Dès l'introduction de
God Bless Our Dead Marines, le ton est donné : écorché, à vif - on y est désormais habitué - mais surtout impeccable, sans accrocs, d'une perfection que
Horses In The Sky lui-même ne laissait pas présager. Perfection sonore, interprétation lumineuse, équilibre volontairement instable entre le quatuor contrebasse/violoncelle/alto/violon et le songe de groupe de rock que forme le trio guitares/chant/batterie.

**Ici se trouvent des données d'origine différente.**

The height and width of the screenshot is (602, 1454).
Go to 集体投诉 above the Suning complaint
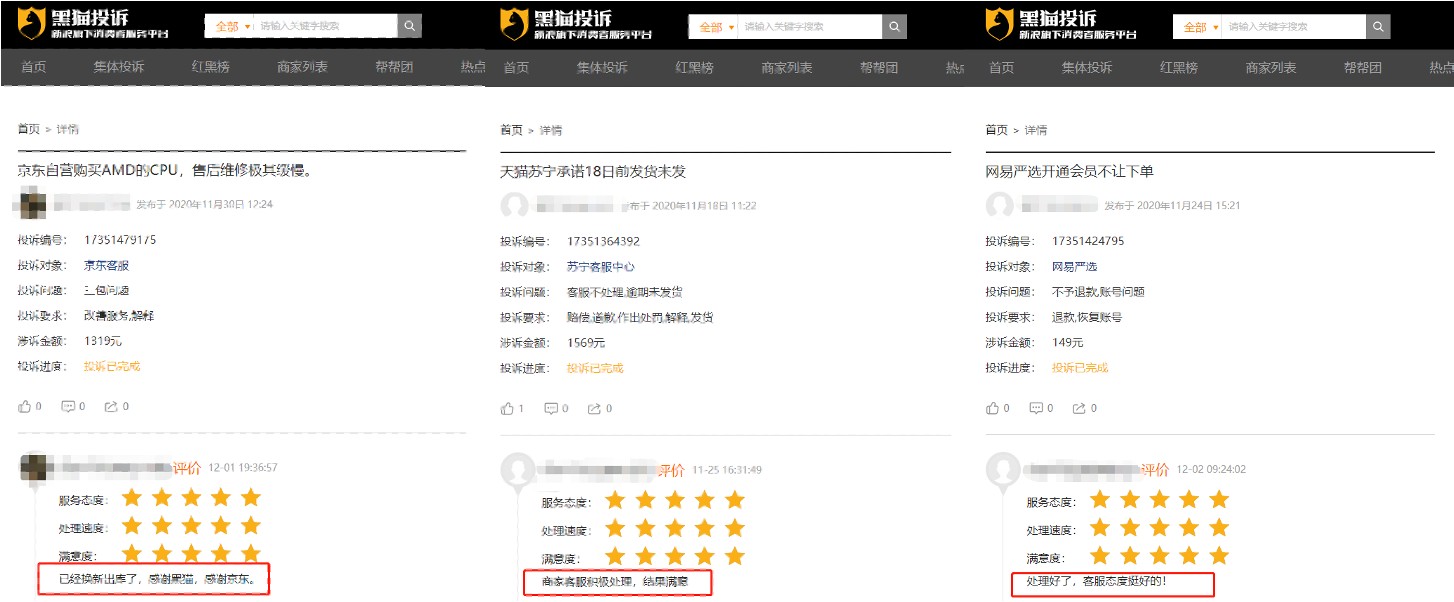pos(602,68)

La voix d'Efrim semble libérée du poids des textes qu'elle porte (textes parfois à la limite de la naïveté adolescente comme ce " Kanada o Kanada I've never been your son ") et elle s'impose moins comme la voix d'un leader que comme une voix de tête. Car, c'est au moment où les premiers chœurs se font entendre, au moment de ces premiers coups de canon qui se prolongeront jusqu'au second rappel :
Teddy Roosevelt's Guns, que la musique de
Silver Mt. Zion devient perceptible dans toute son ampleur, dans toute sa largeur de vue, dans toute son intensité et sa générosité. Les voix tissent une trame sonore, dans laquelle la signification - ce que disent les mots chantés - est à la fois dépassée et maintenue : dépassée parce que, dans l'écoute, la forme l'emporte sur le fond - maintenue parce que les mots étant chantés comme ad libitum, la signification est exposée et exposée encore.

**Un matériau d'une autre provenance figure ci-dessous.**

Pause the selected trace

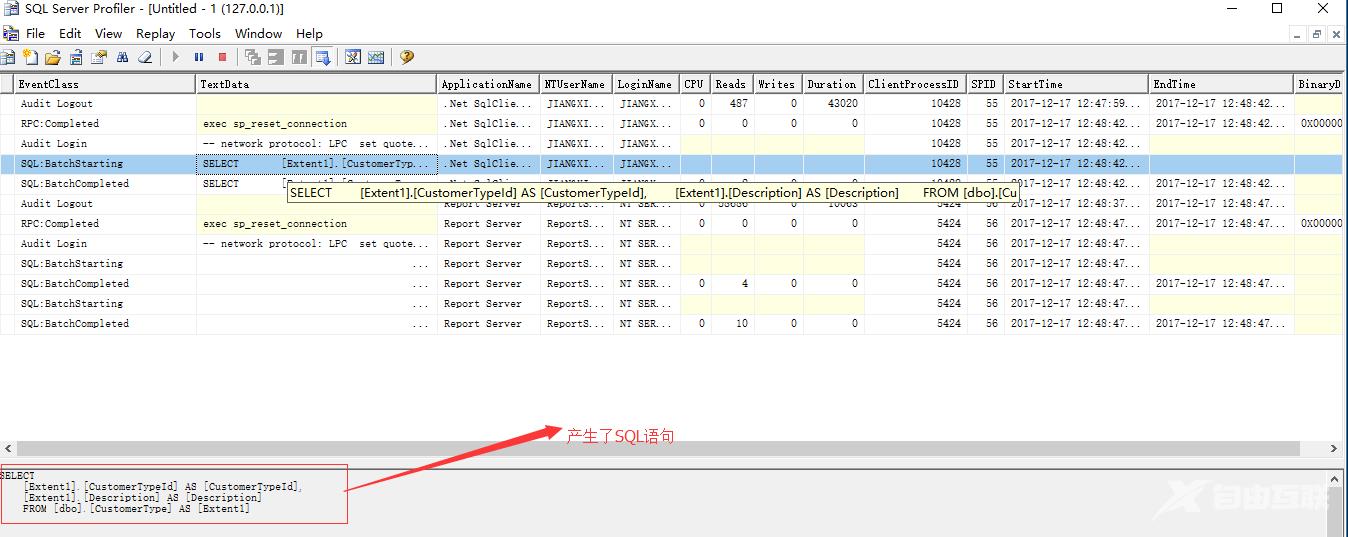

Les chœurs et les canons donneront ainsi tout au long du concert de
Silver Mt. Zion une dimension religieuse à la musique. C'est certes une religiosité comme on peut l'entendre dans cette forme rénovée de gospel contestataire. Mais c'est surtout, au sens propre, une série de relations qui sont établies entre les voix. Le chœur qui chante en canon relie ceux qui le composent, peut-être mieux encore que les parties instrumentales parce qu'il met l'accent sur les différences, différences qui s'expriment dans le temps. Dans ces moments-là, la scène est une forêt de microphones, peuplée de corps qui chantent leur unité, dans les différences de positionnement temporel de leurs voix.
Chaque titre, jusqu'à l'inédit
Blind Blind Blind, joué en premier lors du rappel, aura ainsi fait résonner toute la musicalité, l'inventivité et la puissance dont
Silver Mt. Zion peut et sait faire preuve. Des passages les plus bruyants et dissonants qui savent encore laisser un espace à la voix pour s'exprimer, aux moments les plus lents, mélancoliques et harmonieux, rarement on aura assisté à un aussi bel éloge de la musique live.
Les esprits chagrins qui reprochent au groupe son " embourgeoisement " (ils demandent : " Où est l'esprit Do It Yourself ? " et on ne sait que trop leur répondre…) se montrent en l'occurrence bien réactionnaires.
Thee Silver Mt. Zion Memorial Orchestra & Tra-La-La Band n'a rien perdu de cette indépendance et de ce radicalisme musical qui ont fait, avec des groupes comme
Sofa ou
Exhaust, des disques Constellation un label culte. Simplement, leur musique est, à l'image des musiciens sur scène - image qui tranche avec celle de l'époque de
Godspeed You Black Emperor ! -, plus ouverte. Et, c'est en cela que, plutôt que d'ergoter sur le passé, on peut parler de cette constellation au futur. Ce soir, la preuve en a été faite.